Here at last, in her own words, is the true story of a pioneering spirit who risked her reputation, her prospects, and her fragile flesh and bone to satisfy her scientific curiosity; of how she sought true love and happiness despite her lamentable eccentricities; and of her thrilling expedition to the perilous mountains of Vystrana, where she made the first of many historic discoveries that would change the world forever.
Marie Brennan introduces an enchanting new world in A Natural History of Dragons.
SCOTT LYNCH – THE BASTARDS AND THE KNIVES
A quick edit: I totally forgot Scott Lynch. If we’re very, very lucky, The Republic of Thieves will actually be published this year.

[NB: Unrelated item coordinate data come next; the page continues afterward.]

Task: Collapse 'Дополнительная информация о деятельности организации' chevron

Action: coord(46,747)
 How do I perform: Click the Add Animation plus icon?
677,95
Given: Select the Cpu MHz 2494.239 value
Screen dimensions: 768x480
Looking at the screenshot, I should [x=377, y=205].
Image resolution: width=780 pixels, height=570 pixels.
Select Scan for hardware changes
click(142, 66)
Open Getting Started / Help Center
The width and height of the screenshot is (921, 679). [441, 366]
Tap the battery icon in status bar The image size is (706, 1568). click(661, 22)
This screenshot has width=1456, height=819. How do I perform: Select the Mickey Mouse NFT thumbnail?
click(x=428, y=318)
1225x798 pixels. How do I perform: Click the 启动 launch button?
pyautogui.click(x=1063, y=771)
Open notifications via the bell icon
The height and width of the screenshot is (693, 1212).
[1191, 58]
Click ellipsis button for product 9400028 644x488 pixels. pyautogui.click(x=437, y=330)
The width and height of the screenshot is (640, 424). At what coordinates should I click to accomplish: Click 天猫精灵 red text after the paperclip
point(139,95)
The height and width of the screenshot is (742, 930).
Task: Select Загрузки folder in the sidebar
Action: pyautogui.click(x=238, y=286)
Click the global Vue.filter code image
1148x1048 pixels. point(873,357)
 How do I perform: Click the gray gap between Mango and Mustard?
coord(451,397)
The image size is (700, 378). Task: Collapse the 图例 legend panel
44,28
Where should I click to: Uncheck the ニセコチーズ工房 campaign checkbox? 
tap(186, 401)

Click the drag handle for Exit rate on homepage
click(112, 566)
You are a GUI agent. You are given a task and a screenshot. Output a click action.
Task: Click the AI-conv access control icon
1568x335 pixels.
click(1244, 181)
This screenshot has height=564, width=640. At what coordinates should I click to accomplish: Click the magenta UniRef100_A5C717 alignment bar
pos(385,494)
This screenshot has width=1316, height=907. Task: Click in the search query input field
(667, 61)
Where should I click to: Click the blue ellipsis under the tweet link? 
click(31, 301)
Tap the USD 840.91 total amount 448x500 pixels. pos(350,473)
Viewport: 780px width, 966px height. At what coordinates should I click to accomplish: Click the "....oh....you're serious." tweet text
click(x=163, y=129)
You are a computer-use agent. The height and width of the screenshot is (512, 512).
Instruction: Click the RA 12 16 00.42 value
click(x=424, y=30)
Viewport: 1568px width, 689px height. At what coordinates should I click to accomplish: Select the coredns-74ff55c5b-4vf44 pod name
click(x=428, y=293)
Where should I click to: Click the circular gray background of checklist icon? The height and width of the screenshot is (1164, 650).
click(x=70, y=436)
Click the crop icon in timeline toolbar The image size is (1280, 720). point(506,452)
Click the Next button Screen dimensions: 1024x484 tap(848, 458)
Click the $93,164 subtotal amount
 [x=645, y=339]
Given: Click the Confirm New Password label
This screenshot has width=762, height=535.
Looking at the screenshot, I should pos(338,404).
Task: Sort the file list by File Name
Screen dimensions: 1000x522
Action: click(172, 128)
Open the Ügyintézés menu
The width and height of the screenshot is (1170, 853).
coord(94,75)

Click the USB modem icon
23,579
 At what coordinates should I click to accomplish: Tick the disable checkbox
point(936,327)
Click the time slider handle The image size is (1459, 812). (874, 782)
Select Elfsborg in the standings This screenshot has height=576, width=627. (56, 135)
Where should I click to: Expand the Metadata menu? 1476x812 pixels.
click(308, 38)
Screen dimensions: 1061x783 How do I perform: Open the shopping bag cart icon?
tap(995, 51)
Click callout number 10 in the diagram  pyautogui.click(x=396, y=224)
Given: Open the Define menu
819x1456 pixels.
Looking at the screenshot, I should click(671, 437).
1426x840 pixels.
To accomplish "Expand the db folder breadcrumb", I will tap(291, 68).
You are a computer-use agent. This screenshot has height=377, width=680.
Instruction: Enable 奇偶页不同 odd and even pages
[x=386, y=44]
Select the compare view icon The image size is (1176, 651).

But I saw now on several places on the interwebs that his collection of prequel-novellas set in the Gentleman Bastard world is supposed to come out as well. Guess who’ll be jumping on that book?
An omnibus containing two novellas: “The Mad Baron’s Mechanical Attic” and “The Choir of Knives”
These two novellas tell the story of how Locke, Jean and the other gentleman bastards acquired the Austershalin brandy that played such a key role in the con at the center of THE LIES OF LOCKE LAMORA and how they managed to avoid being killed by the elite assassins known as the Choir of Knives. These two novellas will fill in the backstory of the Bastards and allow fans to revisit the pleasures of the banter and antics of Calo, Galdo and Bug as well discover how Locke and Jean forged their gang.



Yup! Sign me up for all o’ them! Especially the Gaiman. Can’t wait to read and discuss that with EVERYONE!!!
The internet will explode when that book comes out.
I didn’t know a new Gaiman was coming out. How exciting!
I am all about ALL OF THIS. The Valente and teh Lynch. I’m at the point where I don’t know which of them I love more.
I’d proably side with Valente on this one. Maybe because she is still so new and because she came out of nowhere for me. But more Gentleman Bastard books/novellas/shot stories are always welcome.